Was zu tun ist —
Geben Sie aus dem Interview über die Tomburg den Abschnitt zwischen „Andreas Herrmann: Angefangen“ und „im Verzug ist.“ wörtlich wieder, beide Stellen eingeschlossen.

___ Textauszug

Interview mit Andreas Herrmann "Wie ein Virus, das einen packt"

Seit Andreas Herrmann 2004 nach Rheinbach zog, hat es ihm die Geschichte der Tomburg angetan. In seiner Freizeit sichtet er Quellen und Literatur, schreibt Fachartikel und veröffentlicht seine Erkenntnisse im Internet. Im GA-Interview erzählt der 49-Jährige, was ihn antreibt.

 Viel Zeit hat Andreas Herrmann schon auf dem Tomberg verbracht, um dessen Geschichte zu rekonstruieren.

Viel Zeit hat Andreas Herrmann schon auf dem Tomberg verbracht, um dessen Geschichte zu rekonstruieren.

Foto: Johanna Heinz

Neben einem Vollzeitberuf die Geschichte der Tomburg erforschen: Warum machen Sie das?
Andreas Herrmann: Angefangen hat alles im Zuge meines Studiums. Da habe ich mich mit historischer Siedlungsgeografie beschäftigt. Außerdem hatte ich immer ein Faible für Archäologie. Mich fasziniert dieses detektivische Zusammensetzen vergangener Lebenswelten. Irgendwann kam ich auf die Tomburg und habe Quellen und Literatur gesammelt, obwohl es gar nicht so viel Material gibt. Das ist wie ein Virus, das einen packt.

Warum interessiert sich die historische Fachwelt nicht im gleichen Maße für die Tomburg?
Herrmann: Es liegt vielleicht an der geringen Bedeutung, die die späteren Herren der Tomburg hatten und an der frühen Zerstörung 1473. Außerdem ist es schlicht so, dass die Bodendenkmalpflege nur noch dort gräbt, wo Gefahr im Verzug ist.

Was fasziniert Sie an der Burg?
Herrmann: Tomberg und Burg sind ein landschaftsprägendes Element, das auch Identität stiftet. Sie finden sich ja auch als Logo auf dem Grafschafter Rübensaft wieder. Die Blütezeit der Tomburg während der Herrschaft der Ezzonen hat ein Echo hinterlassen. Es gibt Lieder, Gedichte, auch Sagengeschichten um geheimnisvolle Tunnelsysteme. Das hat sich kollektiv festgesetzt und sicherlich gibt es auch viele persönliche Erinnerungen von Menschen, die hier hochkommen. Allein aus dieser Kulturgeschichte heraus hat die Burg einen Wert und sollte geschützt werden - zumindest das, was noch da ist. Nach jedem Winter ist wieder durch Erosion und Menschen etwas mehr Substanz verloren gegangen.

______
___ Bereitgestellte Daten

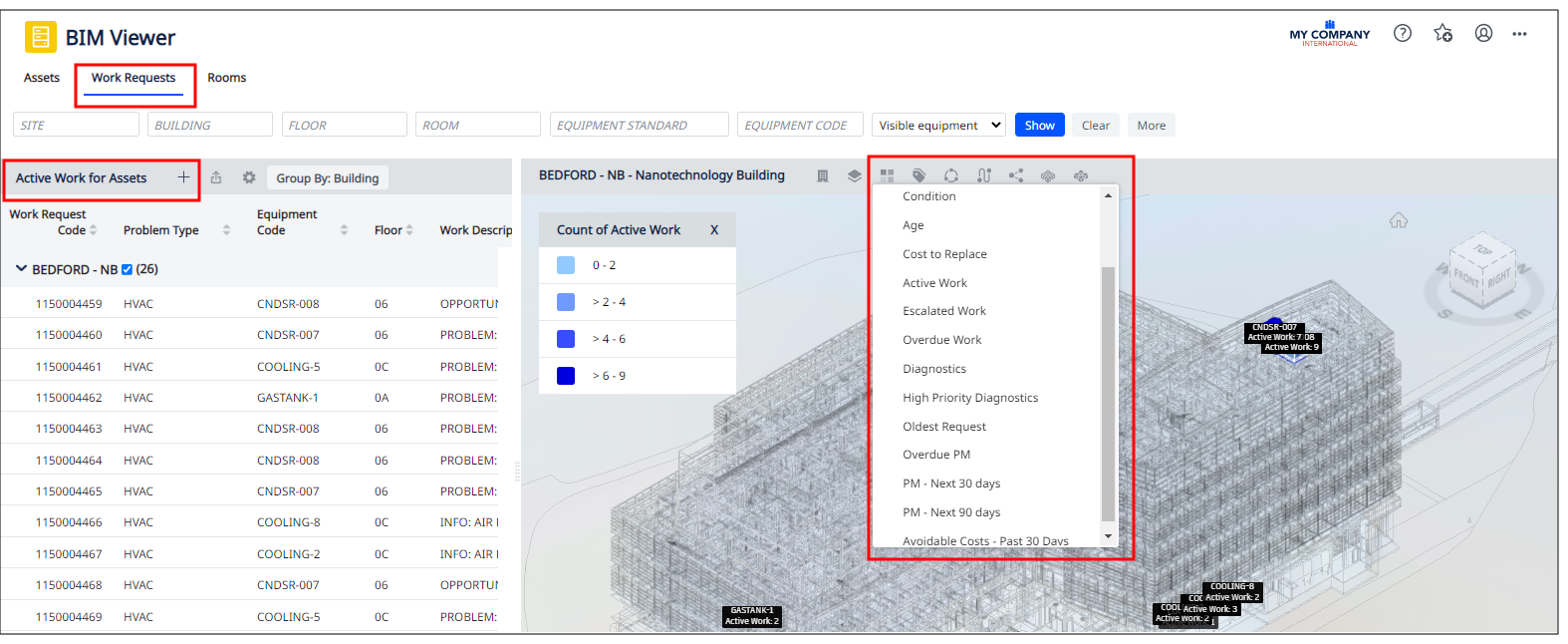Collapse the BEDFORD - NB group
Screen dimensions: 1568x644
click(21, 269)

______

Antwort —
Andreas Herrmann: Angefangen hat alles im Zuge meines Studiums. Da habe ich mich mit historischer Siedlungsgeografie beschäftigt. Außerdem hatte ich immer ein Faible für Archäologie. Mich fasziniert dieses detektivische Zusammensetzen vergangener Lebenswelten. Irgendwann kam ich auf die Tomburg und habe Quellen und Literatur gesammelt, obwohl es gar nicht so viel Material gibt. Das ist wie ein Virus, das einen packt.

Warum interessiert sich die historische Fachwelt nicht im gleichen Maße für die Tomburg?
Herrmann: Es liegt vielleicht an der geringen Bedeutung, die die späteren Herren der Tomburg hatten und an der frühen Zerstörung 1473. Außerdem ist es schlicht so, dass die Bodendenkmalpflege nur noch dort gräbt, wo Gefahr im Verzug ist.